98
Welwitschia
Zuid-Afrika – De wereld van de halfmens
De westelijke kuststrook ten zuiden van de Oranjerivier die de
grens vormt met Namibië, is een hard, verzengend heet, ongastvrij
gebied waar het grootste deel van het jaar nauwelijks groen te
bekennen valt. De rode aarde is kurkdroog onder een strakblauwe
hemel waarin de zon meedogenloos brandt. Het landschap lijkt dor
en onvruchtbaar, tot het in de lente bedekt wordt door een tapijt
van wilde woestijnbloemen. In dit gebied ligt het Richtersveld.
Het nationale park wordt beschouwd als de enige echte woestijn
van Zuid-Afrika en als een van de laatste echte wildernisgebieden.

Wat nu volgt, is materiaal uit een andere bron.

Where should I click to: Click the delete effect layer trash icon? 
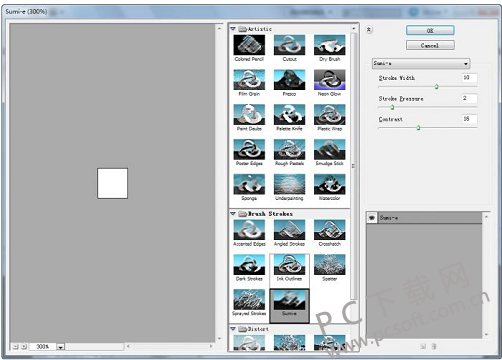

Een eldorado voor liefhebbers van vetplanten. De meest
bijzondere planten zijn de halfmensplant en de kokerbomen. Bij
de halfmensplant of ‘noordkijker’ hoort een bijzonder verhaal. Op
de top van de doornige stam die wel drie meter hoog kan worden,
groeit een kroon van bladeren. De plant groeit maar 0,5 tot 1,5
centimeter per jaar en kan honderden jaren oud worden. Als je de
naalden op de stam aanraakt, maakt dat het geluid als de taal van
de Nama die vroeger in het vruchtbaardere zuiden van Namibië
woonden. Ze werden verdreven door de San en vluchtten de
Oranjerivier over naar Zuid-Afrika. Daar bouwden ze een nieuw
bestaan op. Maar vol heimwee staarden ze urenlang verlangend
naar het noorden, waar hun eigenlijke thuis was. God kreeg
medelijden met de geplaagde Nama en veranderde ze in een plant,
zodat ze voor altijd naar hun thuisland konden kijken.
Bij Cornell’s Kop, niet ver van de ingang van het Richtersveld ligt
het Wondergat, waar 36,5 meter onder de oppervlakte water is.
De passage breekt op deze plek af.